Extracted text:
The author, who has unabashedly proclaimed his support for Kerry's presidential bid, obtained the FBI files while working on his 1999 book, "Home to War," filing a Freedom of Information Act request that took 11 years to yield results.

Nicosia said he didn't think the top Democrat or his staff were worried about the 20,000-page stash of surveillance material he had on him.

"The Kerry camp had no reason to believe I would not cooperate with them," Nicosia insisted, explaining that he shared portions of the files with Kerry operatives a few days before their theft.

Still, after Nicosia used the files two weeks ago to disprove Kerry's denials that he attended a 1971 meeting of the Vietnam Veterans Against the War - where a plot to assassinate pro-war politicians was discussed - some see the motivations of the file thieves differently.

"This almost sounds like a West Coast version of Watergate 2004," host Joe Scarborough told Nicosia and fellow guest Pat Buchanan. "Maybe it was an inside job by somebody in the Kerry campaign."

Indeed, if the Kerry camp was involved in the FBI file break-in, it wouldn't be the first time it had engaged in Watergate-style political sabotage.

Extracted records:

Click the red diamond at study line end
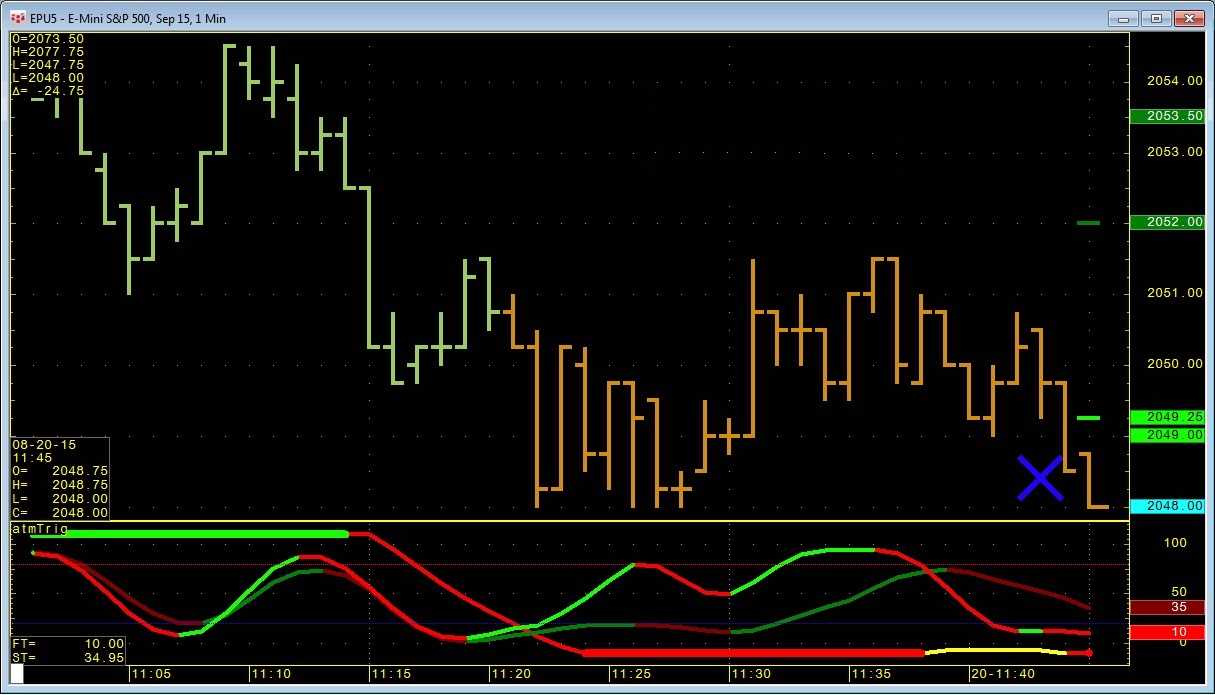The height and width of the screenshot is (695, 1215). click(1088, 653)
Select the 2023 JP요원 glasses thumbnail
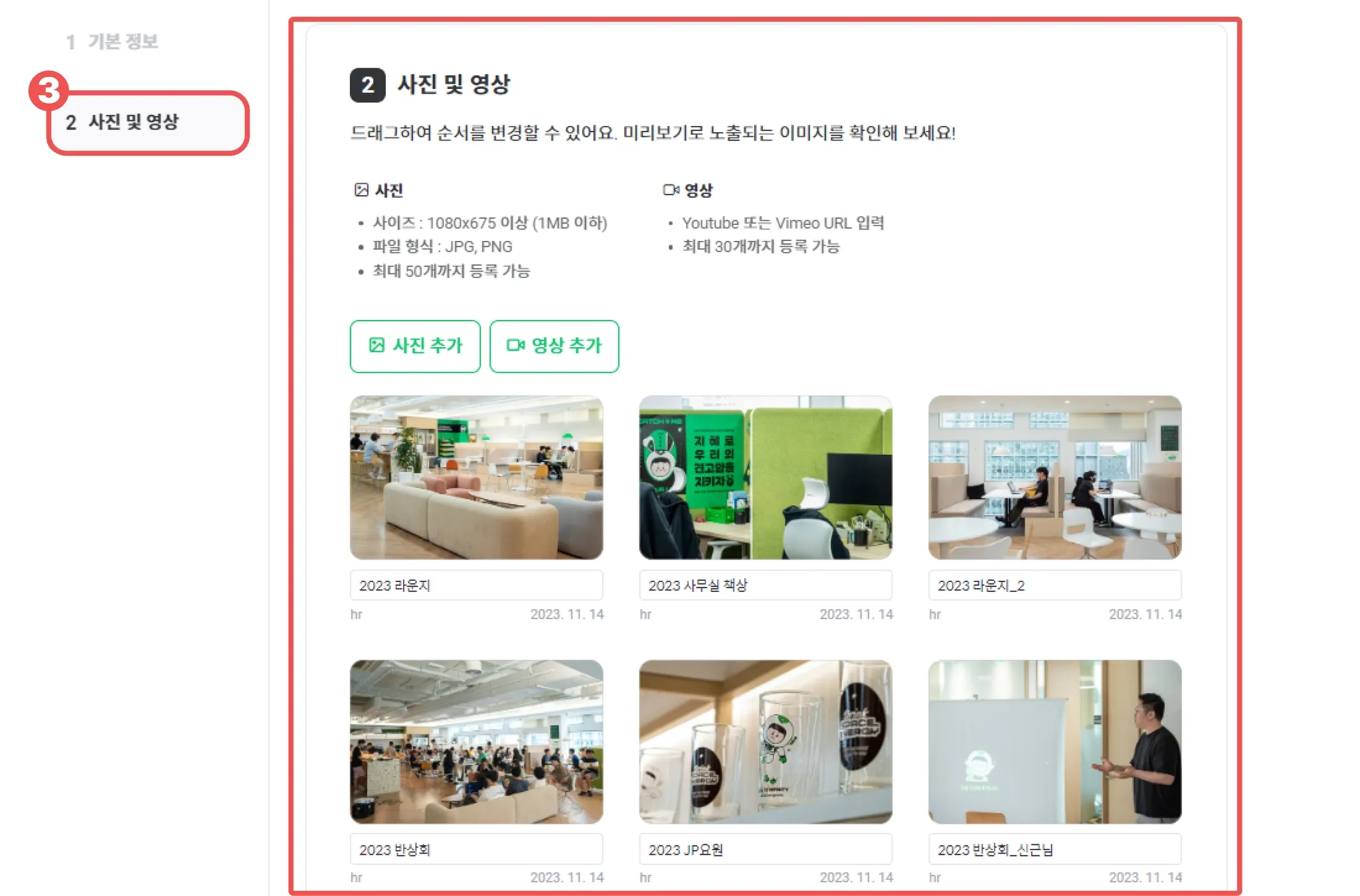 766,741
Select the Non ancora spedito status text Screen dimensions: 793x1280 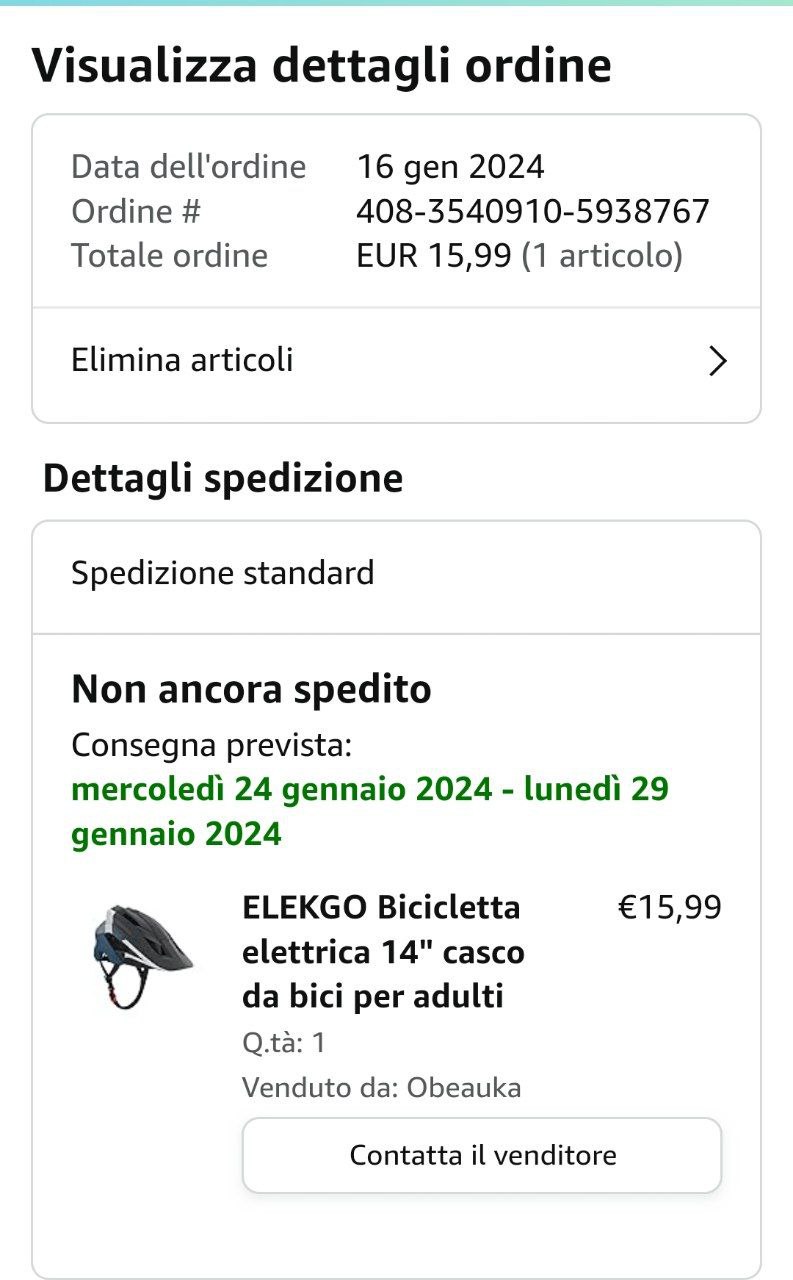[251, 689]
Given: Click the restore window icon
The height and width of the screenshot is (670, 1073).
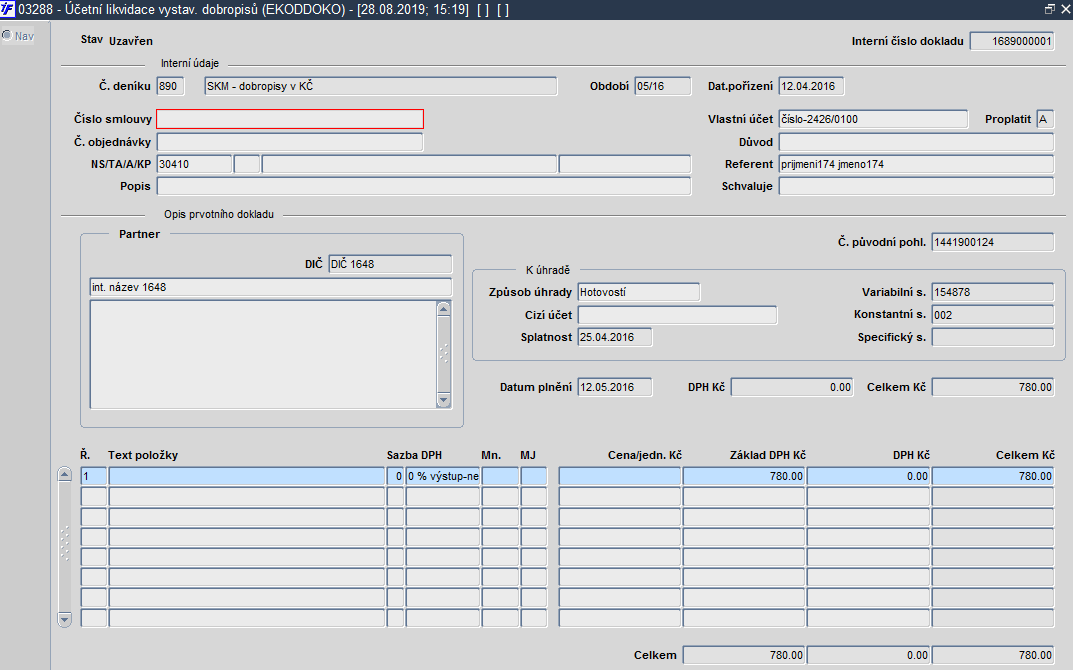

Exercise requirements:
a: In the text about Nicosia's FBI files, how long did his Freedom of Information Act request take to yield results?
b: Extend the text about Nicosia's FBI files, starting after its final sentence.

Responses to the exercise:
a: It took 11 years.

b:
As the New York Post reported just last month, during Kerry's 1972 bid for Congress, his younger brother, Cameron Kerry, was arrested for "breaking into ... the headquarters of a Kerry opponent" in Lowell, Mass.

Kerry's brother and another campaign worker pleaded not guilty to charges of "breaking and entering with the intent to commit grand larceny."

After the arrests, candidate Kerry told the New York Times that the break-in was a pre-emptive strike in response to threats that phone lines to his campaign headquarters were about to be sabotaged.

Cameron Kerry is now a partner in a Boston-based law firm and has been a key financial backer of all of his brother's campaigns.